Lettuce and salad mix are quick crops, too, and have shallow roots so shouldn’t compete with what you’re trying to get established nearby, just be aware that the slow-growing plants might eventually shade out what’s beneath it. Observe what’s happening and adjust the strategy as you go. 

Growing tomatoes at home

2. Succession planting

Planting out an entire punnet of something and not wasting seedlings can feel like the right thing to do, but a better way to reduce waste and lengthen your harvesting period is to plant or sow smaller amounts more regularly.

Having a dozen heads of lettuce all ready on the same day isn’t useful to many people, but having a couple of lettuces each week over six weeks means you’re getting the most out of your patch and balancing your effort with the output. 

Growing fresh vegetables in your backyard

3. Cut and come again

Similarly, think abut the harvest each plant will provide and if there’s a more efficient option.

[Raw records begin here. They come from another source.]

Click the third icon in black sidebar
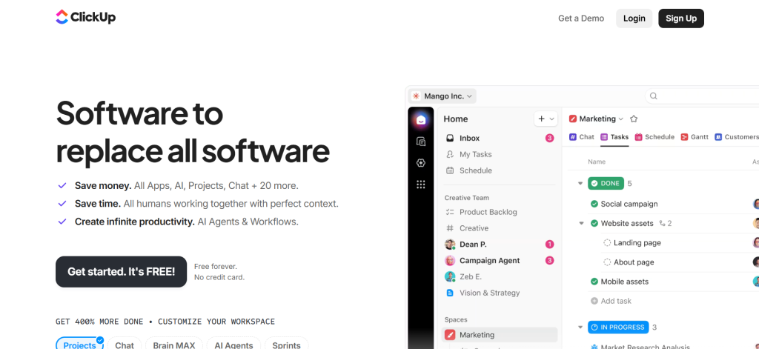The image size is (759, 349). pos(421,163)
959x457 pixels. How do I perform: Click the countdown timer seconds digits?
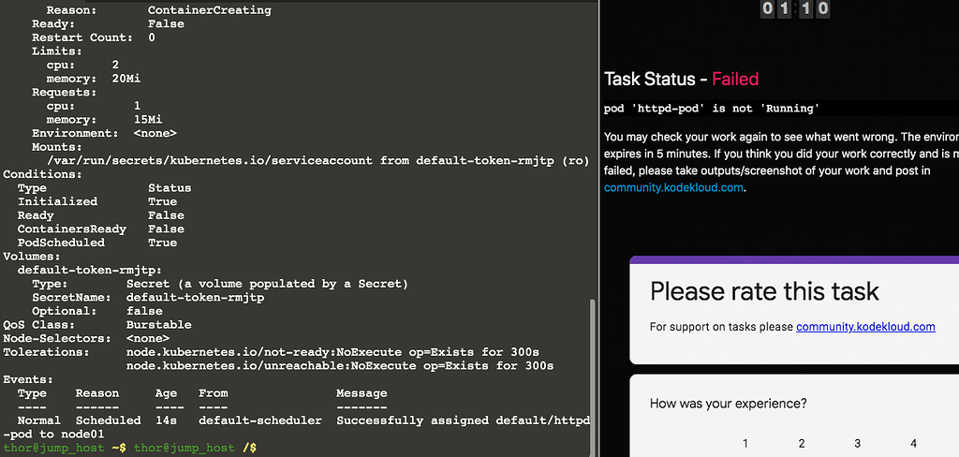pos(814,8)
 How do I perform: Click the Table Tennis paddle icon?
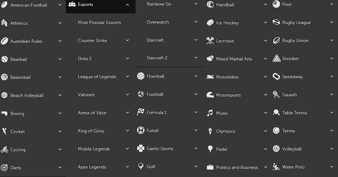click(276, 112)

Unlike a plant such as cauliflower which will provide you with just one crop, you can harvest stalks and leaves from things like celery, chard and lettuce and leave them in the ground to continue producing.

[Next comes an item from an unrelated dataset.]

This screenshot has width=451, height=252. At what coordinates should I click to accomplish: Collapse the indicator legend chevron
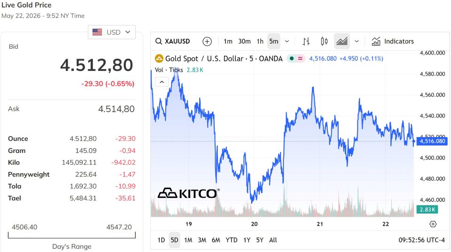(x=162, y=82)
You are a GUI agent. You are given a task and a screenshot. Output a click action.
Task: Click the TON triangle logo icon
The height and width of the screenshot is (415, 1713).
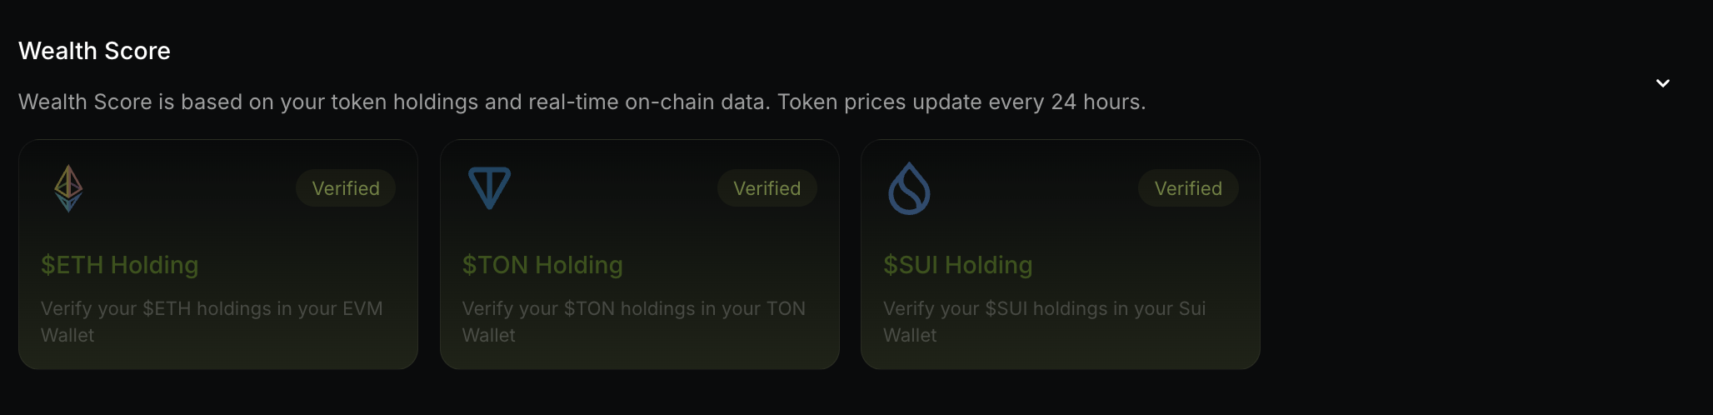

It’s worth researching the habits of heirloom and unusual varieties, too. The produce we see in shops are generally bred to be shelf stable and to travel well, characteristics home gardeners don’t need. 

Want to know more about growing your own food?

In Issue #29 of Pip Magazine, we show you how anybody can grow more food – no matter their skill level, space or time commitments. In this article we explore: 

  • How to build a quick no-dig bed 
  • How to grow food in a container garden
  • Tips on what to grow when space is limited.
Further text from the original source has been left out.